Leaky bucket/Token bucket, GeoHash, Quadtree, Leader election, Consensus

11. Leaky bucket / Token bucket

The leaky bucket and token bucket algorithms are two different approaches to traffic shaping and rate limiting in computer networks.

The leaky bucket algorithm enforces a steady output rate by allowing input traffic to enter a bucket at a variable rate , but the bucket has a fixed capacity. When the bucket overflows, excess traffic is discarded. The average output rate is controlled by the rate at which the bucket leaks.

Leaky Bucket

The Leaky Bucket algorithm is a rate-limiting algorithm used to control the rate of data transmission over a network. The algorithm works by collecting data packets into a buffer, which is then processed and transmitted at a fixed rate. The buffer acts like a bucket that collects the incoming packets, and water leaks out of the bucket at a fixed rate, limiting the amount of data that can be transmitted.

Here's how the algorithm works:

Data packets are added to a buffer or queue as they arrive.
A clock ticks at regular intervals, representing the passage of time.
At each tick, the bucket leaks a fixed amount of data, equivalent to the maximum rate at which data can be transmitted.
If there is no data in the buffer, the bucket remains empty, and no data is transmitted.
If there is data in the buffer, the bucket leaks the fixed amount of data at each tick, transmitting packets in the order they were received.
If the buffer fills up and new packets arrive, they are dropped.

The Leaky Bucket algorithm ensures that the data transmission rate is consistent and does not exceed a predefined limit. It also helps to prevent network congestion by limiting the amount of data that can be transmitted at any given time.

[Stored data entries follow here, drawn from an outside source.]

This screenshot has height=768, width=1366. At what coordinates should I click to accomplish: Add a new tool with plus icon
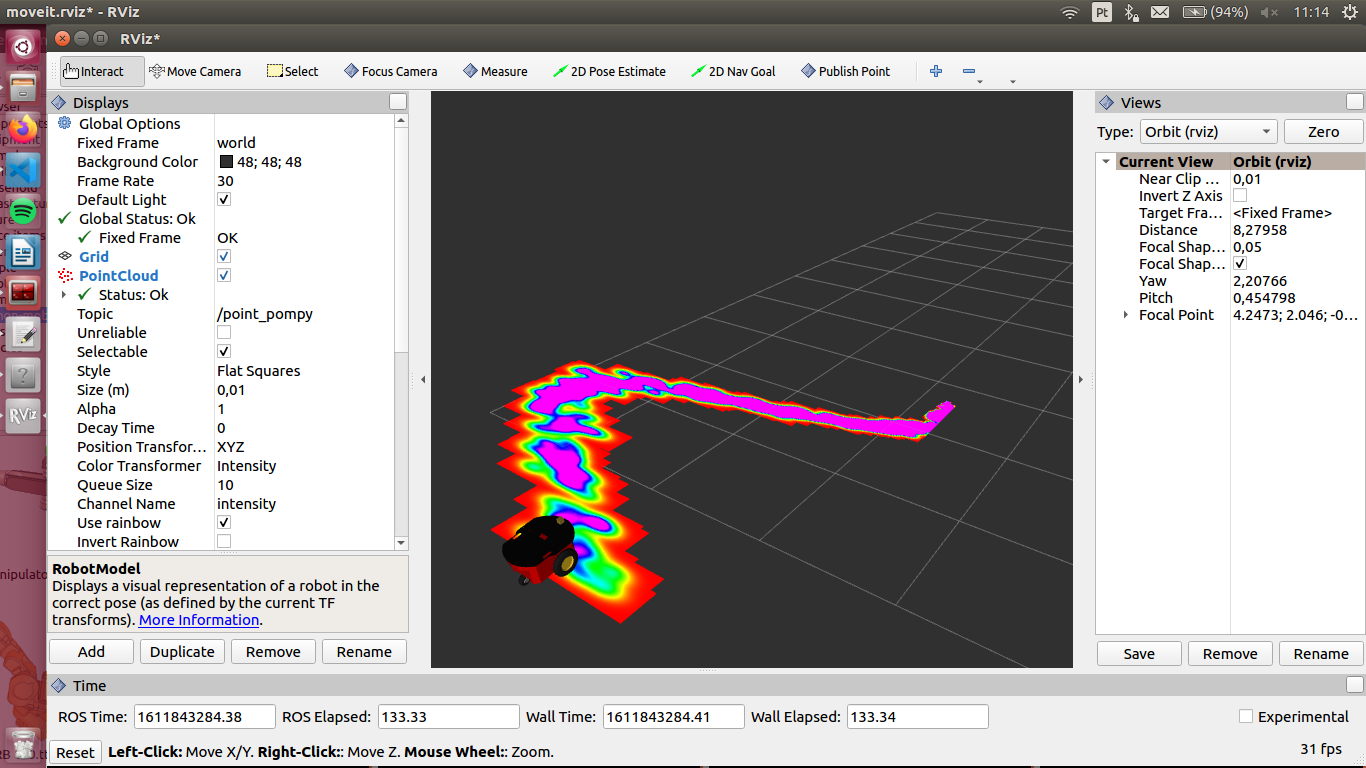click(x=936, y=71)
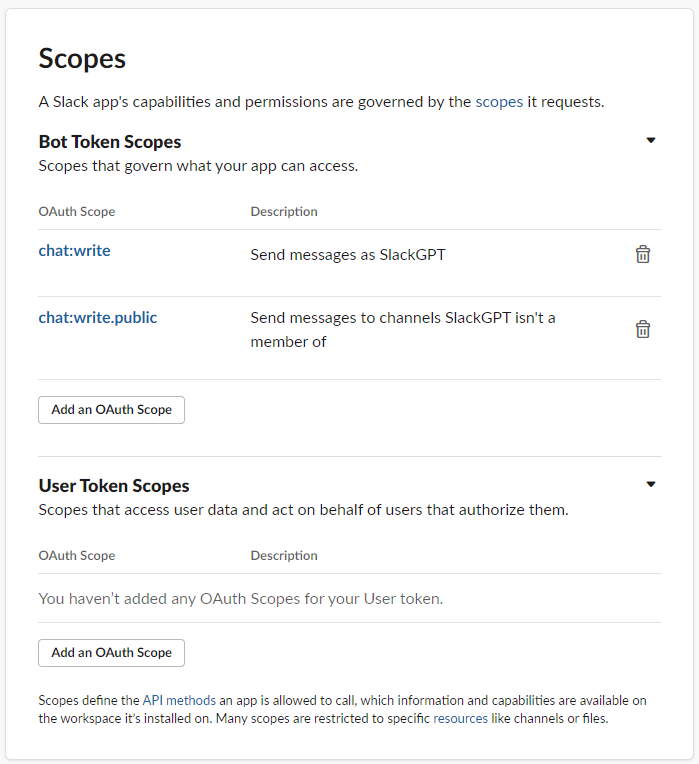The height and width of the screenshot is (764, 699).
Task: Open the chat:write.public scope link
Action: coord(98,318)

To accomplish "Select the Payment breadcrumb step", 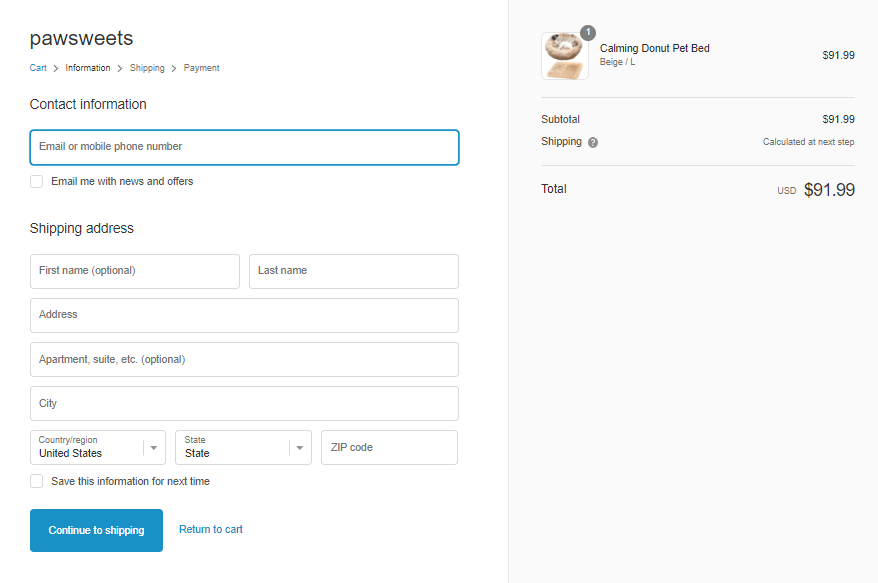I will (x=201, y=68).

One disadvantage of the Leaky Bucket algorithm is that it can result in data transmission delays, as packets are held in the buffer until they can be transmitted at the fixed rate. It may also not be ideal for real-time applications where data needs to be transmitted as soon as it arrives.

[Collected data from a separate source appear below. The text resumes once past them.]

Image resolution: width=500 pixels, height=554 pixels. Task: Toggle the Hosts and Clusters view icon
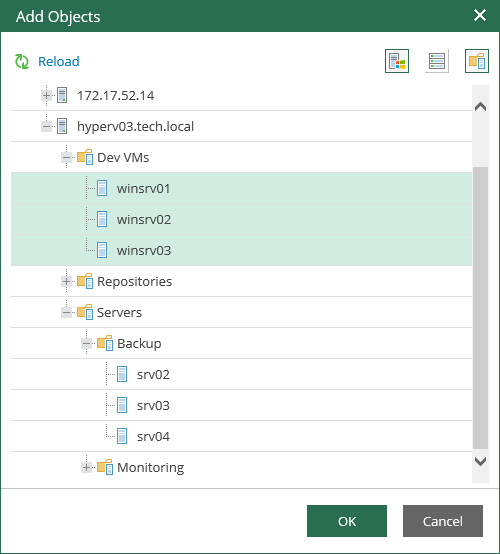[397, 61]
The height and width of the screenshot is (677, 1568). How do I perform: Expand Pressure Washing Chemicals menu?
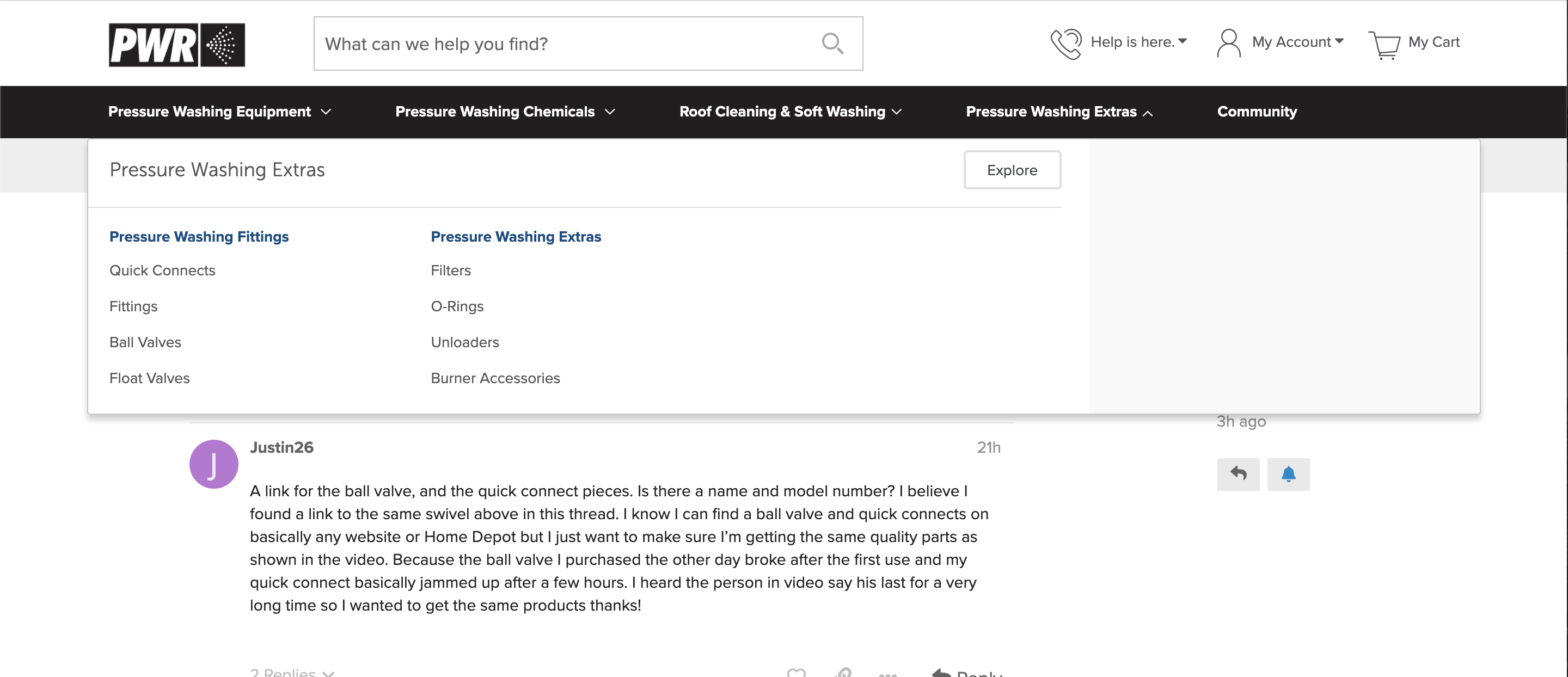pyautogui.click(x=505, y=112)
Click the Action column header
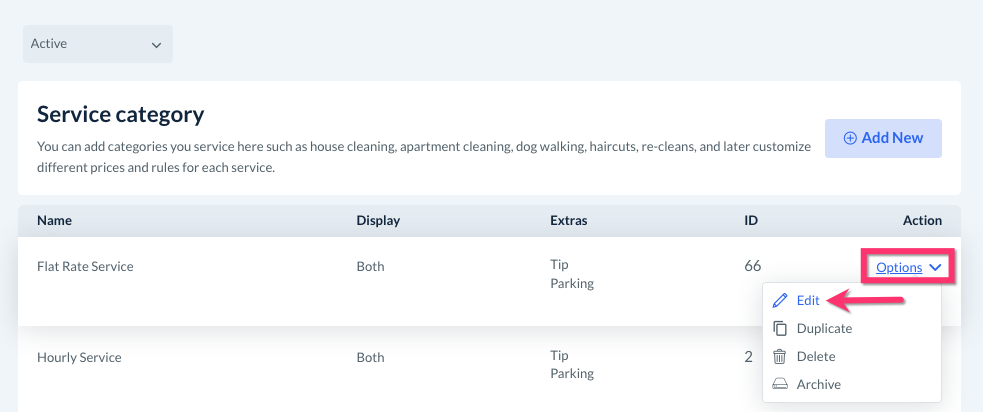 (x=922, y=220)
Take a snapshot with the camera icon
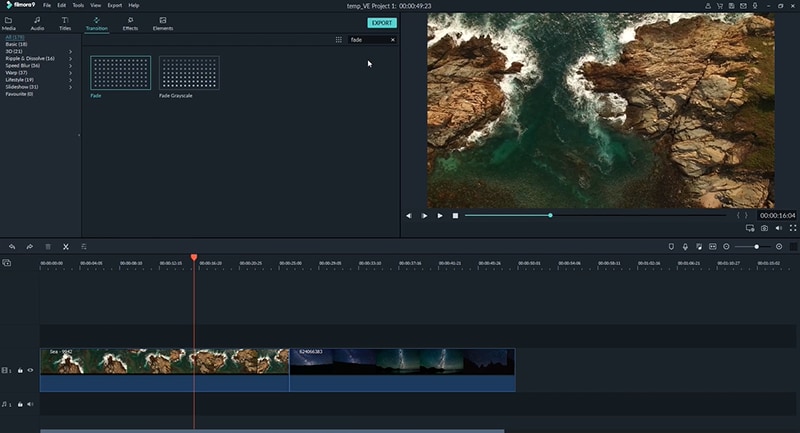Image resolution: width=800 pixels, height=433 pixels. click(x=764, y=228)
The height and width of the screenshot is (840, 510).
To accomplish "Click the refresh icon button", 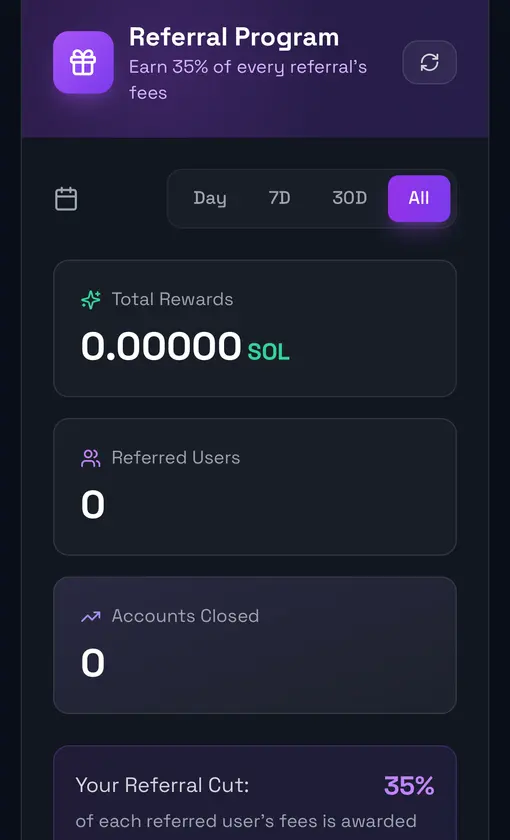I will tap(429, 62).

public class LeakyBucket {
    private final int capacity;
    private final int rate;
    private int size;
    private long lastLeakTime;

    public LeakyBucket(int capacity, int rate) {
        this.capacity = capacity;
        this.rate = rate;
        this.size = 0;
        this.lastLeakTime = System.currentTimeMillis();
    }

    public synchronized boolean add(int amount) {
        leak();
        if (size + amount > capacity) {
            return false; // Bucket is full, packet is dropped
        } else {
            size += amount;
            return true; // Packet is accepted
        }
    }

    private void leak() {
        long now = System.currentTimeMillis();
        long timeElapsed = now - lastLeakTime;
        int amountToLeak = (int) (timeElapsed * rate / 1000);
        if (amountToLeak > 0) {
            size = Math.max(0, size - amountToLeak);
            lastLeakTime = now;
        }
    }
}

Token bucket

The token bucket algorithm also controls traffic based on a fixed output rate, but instead of using a bucket to control the input, it uses tokens. A token bucket is initially filled with a fixed number of tokens, and when a packet arrives, a token is removed from the bucket to allow it to be transmitted. If there are no tokens in the bucket, packets are queued or discarded.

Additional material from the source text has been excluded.